Assets: I have a house worth Rs 50 lakh, and plots worth Rs 16 lakh. My direct investment in equity is Rs 2.5 lakh, and that in MFs is Rs 1.5 lakh. I am running systematic investment plans (SIPs) of Rs 2,500 each in Reliance (Vision and Growth), and Rs 2,000 in DSPBR Top 100. I have invested in unit-linked insurance plans (ULIP) to the tune of Rs 25,000 a year. Since I have paid for three years, I am contemplating withdrawing it. In addition, I have an endowment policy with a maturity value of Rs 6.4 lakh, and it will mature in 4.5 years. I have one more ULIP, for which I have paid a premium of Rs 60,000, and it has completed two years. I have a term insurance for Rs 15 lakh, and a health floater policy worth Rs 2.5 lakh to cover all family members.

Liabilities: Staff housing loan balance is Rs 65,000, car loan balance is Rs 2 lakh, and overdraft balance of Rs 7 lakh (I am paying only the interest). These can be set off against my retirement benefits consisting of Rs 15 lakh in PF and gratuity of Rs 10 lakh (present balance in PF is Rs 8.75 lakh).

My concerns: For my second daughter's marriage, I can sell the plot to meet the short fall. After my household expenses, liabilities and my investments, I don't have any surplus. Do I have to make any reallocations in investments or pre-closures for a comfortable retired life? — Joseph C.V.

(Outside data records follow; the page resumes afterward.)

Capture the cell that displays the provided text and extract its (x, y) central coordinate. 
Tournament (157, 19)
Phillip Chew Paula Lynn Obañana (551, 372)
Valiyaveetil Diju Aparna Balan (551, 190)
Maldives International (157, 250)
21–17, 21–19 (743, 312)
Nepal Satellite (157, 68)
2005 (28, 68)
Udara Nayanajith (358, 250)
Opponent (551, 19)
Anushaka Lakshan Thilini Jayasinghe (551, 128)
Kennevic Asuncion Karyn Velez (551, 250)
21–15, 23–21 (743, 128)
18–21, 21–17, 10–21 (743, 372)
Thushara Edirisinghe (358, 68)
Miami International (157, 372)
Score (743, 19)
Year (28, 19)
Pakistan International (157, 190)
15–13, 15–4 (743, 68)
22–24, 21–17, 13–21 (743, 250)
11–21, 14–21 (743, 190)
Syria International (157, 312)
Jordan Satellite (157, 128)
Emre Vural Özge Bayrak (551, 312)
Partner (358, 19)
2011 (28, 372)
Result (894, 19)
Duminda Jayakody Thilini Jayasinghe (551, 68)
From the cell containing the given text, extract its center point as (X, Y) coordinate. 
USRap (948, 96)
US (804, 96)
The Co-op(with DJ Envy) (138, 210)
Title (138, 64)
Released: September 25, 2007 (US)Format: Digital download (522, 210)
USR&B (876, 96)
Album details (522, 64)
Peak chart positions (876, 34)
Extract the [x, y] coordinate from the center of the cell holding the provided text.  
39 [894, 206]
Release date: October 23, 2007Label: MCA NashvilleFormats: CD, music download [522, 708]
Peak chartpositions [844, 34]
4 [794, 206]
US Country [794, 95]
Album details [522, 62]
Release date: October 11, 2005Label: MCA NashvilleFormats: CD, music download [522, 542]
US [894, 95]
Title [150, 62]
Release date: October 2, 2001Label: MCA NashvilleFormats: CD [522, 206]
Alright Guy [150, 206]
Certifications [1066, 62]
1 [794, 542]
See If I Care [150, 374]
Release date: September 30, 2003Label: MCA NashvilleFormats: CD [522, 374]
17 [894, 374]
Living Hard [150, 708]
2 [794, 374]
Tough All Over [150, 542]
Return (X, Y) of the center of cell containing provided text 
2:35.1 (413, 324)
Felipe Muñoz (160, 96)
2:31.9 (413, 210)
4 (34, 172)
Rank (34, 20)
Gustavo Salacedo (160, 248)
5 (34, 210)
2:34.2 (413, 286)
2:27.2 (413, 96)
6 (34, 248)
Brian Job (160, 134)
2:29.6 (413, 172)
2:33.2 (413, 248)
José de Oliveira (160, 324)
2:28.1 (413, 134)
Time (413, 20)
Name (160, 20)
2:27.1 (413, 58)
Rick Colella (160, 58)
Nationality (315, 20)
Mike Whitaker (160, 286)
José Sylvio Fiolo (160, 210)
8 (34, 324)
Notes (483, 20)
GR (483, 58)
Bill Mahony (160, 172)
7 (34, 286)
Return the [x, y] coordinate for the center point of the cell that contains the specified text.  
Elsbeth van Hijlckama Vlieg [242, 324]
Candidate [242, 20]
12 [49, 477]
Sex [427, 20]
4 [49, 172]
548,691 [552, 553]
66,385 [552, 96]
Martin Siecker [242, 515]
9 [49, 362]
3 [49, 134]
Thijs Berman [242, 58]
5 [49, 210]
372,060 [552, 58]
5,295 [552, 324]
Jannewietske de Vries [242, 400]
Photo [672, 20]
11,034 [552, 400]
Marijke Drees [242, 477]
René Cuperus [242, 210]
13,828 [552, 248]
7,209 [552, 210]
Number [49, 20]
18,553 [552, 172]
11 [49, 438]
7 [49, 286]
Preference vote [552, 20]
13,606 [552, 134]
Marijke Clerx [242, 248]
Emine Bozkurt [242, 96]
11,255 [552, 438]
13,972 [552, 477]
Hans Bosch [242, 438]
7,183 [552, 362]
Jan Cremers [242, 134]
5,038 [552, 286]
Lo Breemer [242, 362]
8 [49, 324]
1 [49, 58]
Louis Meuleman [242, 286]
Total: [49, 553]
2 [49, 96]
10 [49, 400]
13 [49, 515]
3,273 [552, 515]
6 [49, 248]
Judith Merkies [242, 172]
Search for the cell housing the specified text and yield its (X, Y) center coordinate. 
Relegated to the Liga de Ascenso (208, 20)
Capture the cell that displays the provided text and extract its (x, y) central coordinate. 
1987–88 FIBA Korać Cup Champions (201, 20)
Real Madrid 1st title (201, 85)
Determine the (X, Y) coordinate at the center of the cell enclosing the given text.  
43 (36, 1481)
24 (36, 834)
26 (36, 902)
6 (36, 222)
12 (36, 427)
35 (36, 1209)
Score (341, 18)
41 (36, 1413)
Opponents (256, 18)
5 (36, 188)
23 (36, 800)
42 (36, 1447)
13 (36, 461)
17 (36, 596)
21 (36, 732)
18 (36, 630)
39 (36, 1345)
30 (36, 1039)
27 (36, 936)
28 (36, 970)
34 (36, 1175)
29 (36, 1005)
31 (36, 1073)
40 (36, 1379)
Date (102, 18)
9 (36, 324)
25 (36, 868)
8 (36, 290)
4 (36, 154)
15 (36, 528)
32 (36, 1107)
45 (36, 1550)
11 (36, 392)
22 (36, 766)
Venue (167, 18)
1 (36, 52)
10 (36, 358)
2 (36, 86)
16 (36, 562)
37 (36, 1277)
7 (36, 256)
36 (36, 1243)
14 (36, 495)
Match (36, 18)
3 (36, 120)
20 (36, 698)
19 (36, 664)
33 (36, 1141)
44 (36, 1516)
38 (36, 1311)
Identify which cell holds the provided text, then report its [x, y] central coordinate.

You needn't shun equity altogether, even though you may be closer to retirement. Instead you should rebalance your portfolio, based on the change in risk profile. Managing retirement portfolio entirely with fixed income investments will lead to a shortfall in the latter part of your life, assuming higher longevity. Since you will receive a pension and your monthly expenses would be lower than the pension, you will face a shortfall only at the age of 66. Inflation is assumed to be seven per cent, and we have factored a two per cent annual growth in pension. It may be prudent for retirees or those on the verge of it to take the mutual fund for equity investments. Of the three SIPs, divest holdings in Reliance Vision and Reliance Growth. Instead, invest in Franklin India Bluechip and IDFC Premier Equity.

Investment: Liquidate your direct equity in favour of mutual funds (MFs) and along with ULIPs, allow the portfolio to grow at 10 per cent till you turn 66. Similarly, park retirement benefits of Rs 15 lakh after deducting your outstanding loans of Rs 9.65 lakh and insurance maturity proceeds to grow at 8 per cent till you turn 66, and then deploy it for your monthly income. If you deploy the surplus of the early years, you can sustain till you turn 75. Subsequently, you may need to sell the plots to meet the shortfall in monthly needs. Four years before retirement, increase your health cover to Rs 5 lakh to cover any pre-existing aliments.

I am working in a public sector company and will retire this month . I will get Rs 30 lakh as retirement benefits, and a monthly pension of Rs 30,000. I own a house, and my monthly expenses will be around Rs 25,000, including premium payments for a mediclaim policy of Rs 3 lakh. Recently, I got my only son married and so don't have any further responsibilities. After my death, my wife will be eligible for family pension of Rs 20,000. Please suggest the best way in which I can invest my retirement benefits. I think we will live till we turn 80 and my wife is a few years younger to me. Our family health history is good. I don't have any other investments. — Sudhakar Reddy

If you and your spouse live past 80 years, you will face a shortfall in meeting your monthly needs. In pension, dearness allowance will be a varying component and any increase will lag inflation. Generally, pensions grow at three per cent, which would be much lower than inflation (7 per cent).

Although you have retirement benefits of Rs 30 lakh, it may still not be enough. Since you have not invested in equity it is better sticks to debt alone.

Since banks are offering higher interest rates currently, lock your funds for a longer duration. You will face shortfall when you turn 80. If you live beyond 80, you can choose reverse mortgage. Increase you health cover by at least another Rs 2 lakh.